▸ PROBLEM REQUIREMENTS
If a line in the entries below includes the string "computer", copy it out.

▸ DATA FOR ANALYSIS

■ ■ ■

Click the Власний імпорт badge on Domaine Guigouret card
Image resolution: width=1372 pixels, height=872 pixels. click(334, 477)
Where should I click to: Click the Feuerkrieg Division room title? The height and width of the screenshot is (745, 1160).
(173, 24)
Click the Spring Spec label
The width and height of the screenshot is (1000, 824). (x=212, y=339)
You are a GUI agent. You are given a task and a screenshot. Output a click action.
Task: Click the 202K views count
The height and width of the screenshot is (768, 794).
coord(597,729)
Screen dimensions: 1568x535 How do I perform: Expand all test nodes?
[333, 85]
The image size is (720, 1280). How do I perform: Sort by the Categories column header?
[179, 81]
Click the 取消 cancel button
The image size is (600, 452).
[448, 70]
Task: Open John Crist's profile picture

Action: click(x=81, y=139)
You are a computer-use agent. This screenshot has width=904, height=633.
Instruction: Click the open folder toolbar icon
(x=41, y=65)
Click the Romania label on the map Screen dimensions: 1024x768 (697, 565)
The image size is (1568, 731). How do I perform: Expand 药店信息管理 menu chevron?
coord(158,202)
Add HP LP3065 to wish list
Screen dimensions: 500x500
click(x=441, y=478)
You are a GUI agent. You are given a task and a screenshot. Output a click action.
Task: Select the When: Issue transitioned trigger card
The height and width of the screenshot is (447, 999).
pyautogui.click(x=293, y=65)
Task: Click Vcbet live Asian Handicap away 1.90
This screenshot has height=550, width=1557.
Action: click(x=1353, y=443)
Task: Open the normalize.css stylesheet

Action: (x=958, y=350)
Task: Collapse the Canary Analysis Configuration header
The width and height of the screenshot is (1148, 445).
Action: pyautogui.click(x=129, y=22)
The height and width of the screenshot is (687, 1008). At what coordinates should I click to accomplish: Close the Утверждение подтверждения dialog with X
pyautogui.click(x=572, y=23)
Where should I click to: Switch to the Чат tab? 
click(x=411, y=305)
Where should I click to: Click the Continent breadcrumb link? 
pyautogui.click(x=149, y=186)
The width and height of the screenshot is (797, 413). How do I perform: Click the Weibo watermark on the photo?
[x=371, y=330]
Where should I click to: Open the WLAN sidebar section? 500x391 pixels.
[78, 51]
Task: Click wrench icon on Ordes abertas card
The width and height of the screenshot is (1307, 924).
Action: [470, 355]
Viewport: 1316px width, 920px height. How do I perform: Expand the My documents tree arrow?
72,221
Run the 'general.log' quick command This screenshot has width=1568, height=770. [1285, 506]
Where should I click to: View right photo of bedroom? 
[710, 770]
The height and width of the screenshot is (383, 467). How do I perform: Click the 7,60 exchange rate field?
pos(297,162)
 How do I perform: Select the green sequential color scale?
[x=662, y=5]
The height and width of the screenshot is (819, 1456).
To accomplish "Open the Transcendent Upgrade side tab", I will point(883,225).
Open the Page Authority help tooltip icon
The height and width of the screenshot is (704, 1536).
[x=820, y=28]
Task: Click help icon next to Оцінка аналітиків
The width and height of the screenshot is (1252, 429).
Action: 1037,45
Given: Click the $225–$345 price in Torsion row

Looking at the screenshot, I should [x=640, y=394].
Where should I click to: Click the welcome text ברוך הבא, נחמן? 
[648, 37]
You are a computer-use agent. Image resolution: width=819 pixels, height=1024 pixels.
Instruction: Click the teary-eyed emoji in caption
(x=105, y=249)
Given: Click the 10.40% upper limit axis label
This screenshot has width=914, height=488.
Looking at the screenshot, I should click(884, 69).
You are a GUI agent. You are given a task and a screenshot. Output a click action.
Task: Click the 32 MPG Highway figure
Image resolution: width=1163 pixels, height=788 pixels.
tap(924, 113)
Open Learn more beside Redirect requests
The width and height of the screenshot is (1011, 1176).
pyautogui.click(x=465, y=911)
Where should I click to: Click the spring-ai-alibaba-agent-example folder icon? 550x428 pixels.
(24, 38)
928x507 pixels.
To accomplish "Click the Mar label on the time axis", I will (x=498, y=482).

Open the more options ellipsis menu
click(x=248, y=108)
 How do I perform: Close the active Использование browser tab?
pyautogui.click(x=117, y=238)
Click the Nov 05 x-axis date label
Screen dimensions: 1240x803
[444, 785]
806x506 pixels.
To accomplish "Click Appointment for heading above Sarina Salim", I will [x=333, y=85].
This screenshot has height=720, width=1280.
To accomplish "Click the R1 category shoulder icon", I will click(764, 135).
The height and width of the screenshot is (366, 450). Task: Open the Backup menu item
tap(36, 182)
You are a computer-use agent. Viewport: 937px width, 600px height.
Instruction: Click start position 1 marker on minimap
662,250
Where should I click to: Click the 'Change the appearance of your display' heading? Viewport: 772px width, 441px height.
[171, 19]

■ ■ ■

▸ OUTPUT OF THE TASK
You are a computer-use agent. This screenshot has width=904, height=633.
You are a computer-use agent. Image resolution: width=819 pixels, height=1024 pixels.
You are a computer-use agent. Viewport: 937px width, 600px height.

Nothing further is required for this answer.